▶ [EXCERPTED PASSAGE]
Synagogue Sermon

September 14, 1956

The Inner Kernel - editor's title (1956)

  1. Our very presence here this evening, the solemnity of this hour, and the sense of serious dedication which pervades and sweetens the atmosphere of our synagogue tonight point to something within us that we seldom suspect exists. It indicates a tremendous potential for the good, the holy, the decent, and the courageous that lies dormant in our hearts all year but which comes to the fore in response to the mystic challenge of Kol Nidre. Our presence, our prayer, our upward glance, our silent cries and our unseen tears, these are an affirmation of the great principle of Judaism that Man is more than a two-legged beast, that he has a soul, that he was created in the Image of G-d, that there is something inherently good and worthwhile and decent and honorable and G-dly within each of us.
  2. This thought came to mind when I read a recent press report of one of the many archaeological expeditions carried out in the State of Israel. An expedition had discovered the ruins of an ancient settlement which was, according to all estimates, some 2,000 years old. Deep down in one of the underground caves, the archaeologists had found a large amount of wheat evidently stored away by the original settlers. Because of the right conditions of humidity and temperature, the wheat had remained preserved intact for these past 2000 years. But the scientists were extremely skeptical as to whether any life was left in the kernels of wheat – that was too much to expect. And so, to experiment, they planted the kernels – and by harvest time, they were amazed to find a bumper crop! Buried in the depths of the earth for 20 centuries – and enough life left to start all over again!
  3. So it is with man – all year we may resemble a spiritual ruins, but on Yom Kippur we affirm that there is a kernel of Life left someplace deep within us, and in response to the call of Torah, we seek to retrieve that kernel, that hidden goodness and concealed G-dliness, and bring it to full bloom and fruition again.
  4. Indeed, has not modern Israel proven that there is a certain element in the Jewish soul whose existence we never suspected for some 2000 years? Since our exile in the year 70, we have been Ghetto Jews – persecuted, stepped upon, humiliated, taunted, killed, and maimed. Rarely in all these dark centuries did we show any resistance. We walked to our martyr-graves without a word of protest, without a shadow of resistance. “Cowards,” the world called us. We were supposedly a weakling people, congenitally unheroic and uncourageous, who knew not how to defend themselves. But now our Israeli brothers and sisters have proved that heroism and courage and pride do exist in the Jewish soul, that they have been there all these generations – dormant perhaps, but not dead. And in our days, those kernels of bravery have been excavated and brought up out of the subterranean depths of the Jewish personality, and have begun to live – and what a bumper crop they have produced! Every brave young Israeli who risks his life at some lonely border outpost, and with shoulders thrown back and head held high answers the hypocrisy of the Big Powers with an affirmation of Jewish morality and ethics and will-to-live and an iron determination to survive, every one of them is a proud stalk grown from those kernels of courage that remained dormant for generations.

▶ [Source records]
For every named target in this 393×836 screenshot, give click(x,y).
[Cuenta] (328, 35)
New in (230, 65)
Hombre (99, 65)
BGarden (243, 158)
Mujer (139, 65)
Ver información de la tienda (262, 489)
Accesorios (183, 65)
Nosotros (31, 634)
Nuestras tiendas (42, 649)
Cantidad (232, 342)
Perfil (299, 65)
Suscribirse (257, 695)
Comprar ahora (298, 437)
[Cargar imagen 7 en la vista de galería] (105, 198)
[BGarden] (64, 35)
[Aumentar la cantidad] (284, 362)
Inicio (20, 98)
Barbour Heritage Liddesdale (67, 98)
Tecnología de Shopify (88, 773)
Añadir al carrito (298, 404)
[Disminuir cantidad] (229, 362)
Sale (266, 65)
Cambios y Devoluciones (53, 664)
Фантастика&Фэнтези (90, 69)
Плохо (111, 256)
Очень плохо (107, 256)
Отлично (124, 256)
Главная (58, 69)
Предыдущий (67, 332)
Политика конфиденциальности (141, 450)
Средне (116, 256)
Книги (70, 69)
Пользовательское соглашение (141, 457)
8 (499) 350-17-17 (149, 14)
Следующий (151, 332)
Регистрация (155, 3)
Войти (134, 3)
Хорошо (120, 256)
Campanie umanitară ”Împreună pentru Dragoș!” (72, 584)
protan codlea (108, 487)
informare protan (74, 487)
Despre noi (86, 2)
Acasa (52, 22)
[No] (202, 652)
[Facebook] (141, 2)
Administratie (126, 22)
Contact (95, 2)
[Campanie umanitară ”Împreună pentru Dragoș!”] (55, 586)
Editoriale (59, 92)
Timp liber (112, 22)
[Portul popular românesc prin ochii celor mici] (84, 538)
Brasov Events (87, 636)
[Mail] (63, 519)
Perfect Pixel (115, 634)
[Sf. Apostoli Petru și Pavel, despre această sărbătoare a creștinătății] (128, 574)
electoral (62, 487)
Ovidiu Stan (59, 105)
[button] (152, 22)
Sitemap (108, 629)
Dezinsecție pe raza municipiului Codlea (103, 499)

▶ [DIRECTION] Reproduce word for word the portion of the sermon that begins with "September 14, 1956" and ends with "each of us.". The material placed after the sermon is drawn from a separate source.

▶ [WRITTEN SOLUTION]
September 14, 1956

The Inner Kernel - editor's title (1956)

  1. Our very presence here this evening, the solemnity of this hour, and the sense of serious dedication which pervades and sweetens the atmosphere of our synagogue tonight point to something within us that we seldom suspect exists. It indicates a tremendous potential for the good, the holy, the decent, and the courageous that lies dormant in our hearts all year but which comes to the fore in response to the mystic challenge of Kol Nidre. Our presence, our prayer, our upward glance, our silent cries and our unseen tears, these are an affirmation of the great principle of Judaism that Man is more than a two-legged beast, that he has a soul, that he was created in the Image of G-d, that there is something inherently good and worthwhile and decent and honorable and G-dly within each of us.